___ Selected extract
# I am considering a TiVo Roamio Plus and 6 TiVo Mini boxes and 7 Roku 3 boxes.



## TazExprez (May 31, 2014)

I am currently using Verizon FiOS and have the Quantum TV Premium package. I have 2 VMS1100 DVR boxes and 5 IPC1100 client boxes. I currently pay $85.00 per month. 

I was originally considering getting 2 Roamio Plus boxes and 5 TiVo Mini boxes, with lifetime subscriptions, along with 7 Roku 3 boxes for VOD. I think that this option is too expensive up front. I recently learned that you can connect up to 8 Tivo Mini boxes to a single Roamio Plus box with dynamic tuner allocation. This system is different from Verizon's, since Verizon requires 1 VMS1100 box for every 4 IPC1100 client boxes. We don't use all all 7 TVs (actually 8, but 2 are hooked up to a single box) at the same time, so this could probably work for us.
______
___ Extracted material
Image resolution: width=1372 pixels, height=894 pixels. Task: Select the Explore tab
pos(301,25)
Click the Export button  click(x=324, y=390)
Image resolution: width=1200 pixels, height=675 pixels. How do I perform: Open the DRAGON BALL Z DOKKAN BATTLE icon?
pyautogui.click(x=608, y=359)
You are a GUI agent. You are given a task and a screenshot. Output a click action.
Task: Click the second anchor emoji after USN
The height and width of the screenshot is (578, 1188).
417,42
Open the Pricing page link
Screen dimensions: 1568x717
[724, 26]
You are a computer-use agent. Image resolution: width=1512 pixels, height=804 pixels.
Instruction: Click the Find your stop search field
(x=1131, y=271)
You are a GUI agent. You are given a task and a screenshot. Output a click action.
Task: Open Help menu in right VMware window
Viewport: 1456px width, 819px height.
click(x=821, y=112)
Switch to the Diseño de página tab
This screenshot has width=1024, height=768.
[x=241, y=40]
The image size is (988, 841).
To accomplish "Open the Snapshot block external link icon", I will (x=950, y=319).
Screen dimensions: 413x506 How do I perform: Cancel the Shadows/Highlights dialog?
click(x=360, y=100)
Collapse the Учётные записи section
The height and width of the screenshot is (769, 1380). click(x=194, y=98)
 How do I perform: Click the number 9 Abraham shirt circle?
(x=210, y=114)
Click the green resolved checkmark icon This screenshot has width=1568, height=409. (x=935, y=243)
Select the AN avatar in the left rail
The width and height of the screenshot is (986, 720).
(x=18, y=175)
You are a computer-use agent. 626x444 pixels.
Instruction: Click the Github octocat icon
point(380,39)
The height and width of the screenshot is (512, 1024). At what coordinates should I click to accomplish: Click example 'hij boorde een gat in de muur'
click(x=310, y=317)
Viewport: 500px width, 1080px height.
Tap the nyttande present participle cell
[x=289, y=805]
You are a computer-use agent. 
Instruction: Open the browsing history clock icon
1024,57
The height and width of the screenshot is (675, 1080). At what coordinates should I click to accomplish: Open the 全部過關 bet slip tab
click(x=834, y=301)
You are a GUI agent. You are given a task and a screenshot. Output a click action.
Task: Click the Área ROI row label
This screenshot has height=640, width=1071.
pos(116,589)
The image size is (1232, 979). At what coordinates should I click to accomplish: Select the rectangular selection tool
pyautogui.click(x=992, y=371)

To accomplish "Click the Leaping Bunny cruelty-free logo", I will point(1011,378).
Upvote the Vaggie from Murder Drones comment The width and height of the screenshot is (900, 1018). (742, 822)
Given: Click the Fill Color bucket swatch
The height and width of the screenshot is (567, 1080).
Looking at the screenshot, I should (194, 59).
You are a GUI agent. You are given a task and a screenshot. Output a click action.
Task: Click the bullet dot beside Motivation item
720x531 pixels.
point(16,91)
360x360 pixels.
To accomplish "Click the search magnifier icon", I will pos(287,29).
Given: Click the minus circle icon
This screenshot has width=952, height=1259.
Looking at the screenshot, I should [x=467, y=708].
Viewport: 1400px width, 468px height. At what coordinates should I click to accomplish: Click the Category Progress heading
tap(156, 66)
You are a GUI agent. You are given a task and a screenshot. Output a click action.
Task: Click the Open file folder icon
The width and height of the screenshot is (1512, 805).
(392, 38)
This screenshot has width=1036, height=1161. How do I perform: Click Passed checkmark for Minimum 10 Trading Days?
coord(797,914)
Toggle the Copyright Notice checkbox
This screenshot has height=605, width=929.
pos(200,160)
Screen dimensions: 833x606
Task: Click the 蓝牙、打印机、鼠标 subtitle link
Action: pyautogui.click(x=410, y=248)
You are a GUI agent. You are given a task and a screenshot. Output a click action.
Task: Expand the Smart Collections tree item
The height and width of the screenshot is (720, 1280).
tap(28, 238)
______
§ What you will do
- a) From the TiVo forum post, write out the passage from "I am currently" up to and including "pay $85.00 per month.".
- b) Turn the paragraph of the TiVo forum post that begins "I was originally considering" into a short list that keeps its main facts.
- c) Answer these questions from the TiVo forum post, marking each answer to match:
(i) How much does the poster currently pay per month?
(ii) How many Roku 3 boxes does the title say the poster is considering?
(iii) Up to how many TiVo Mini boxes can connect to a single Roamio Plus box?

§ Task-by-task answers
- a)
I am currently using Verizon FiOS and have the Quantum TV Premium package. I have 2 VMS1100 DVR boxes and 5 IPC1100 client boxes. I currently pay $85.00 per month.

- b)
- Original plan: 2 Roamio Plus boxes and 5 TiVo Mini boxes with lifetime subscriptions, plus 7 Roku 3 boxes for VOD.
- That plan seems too expensive up front.
- Up to 8 TiVo Mini boxes can connect to a single Roamio Plus box with dynamic tuner allocation.
- Verizon instead requires 1 VMS1100 box for every 4 IPC1100 client boxes.
- Not all 7 TVs (actually 8, with 2 on one box) are used at the same time, so one Roamio Plus could probably work.

- c)
(i) $85.00 per month.
(ii) 7 Roku 3 boxes.
(iii) Up to 8.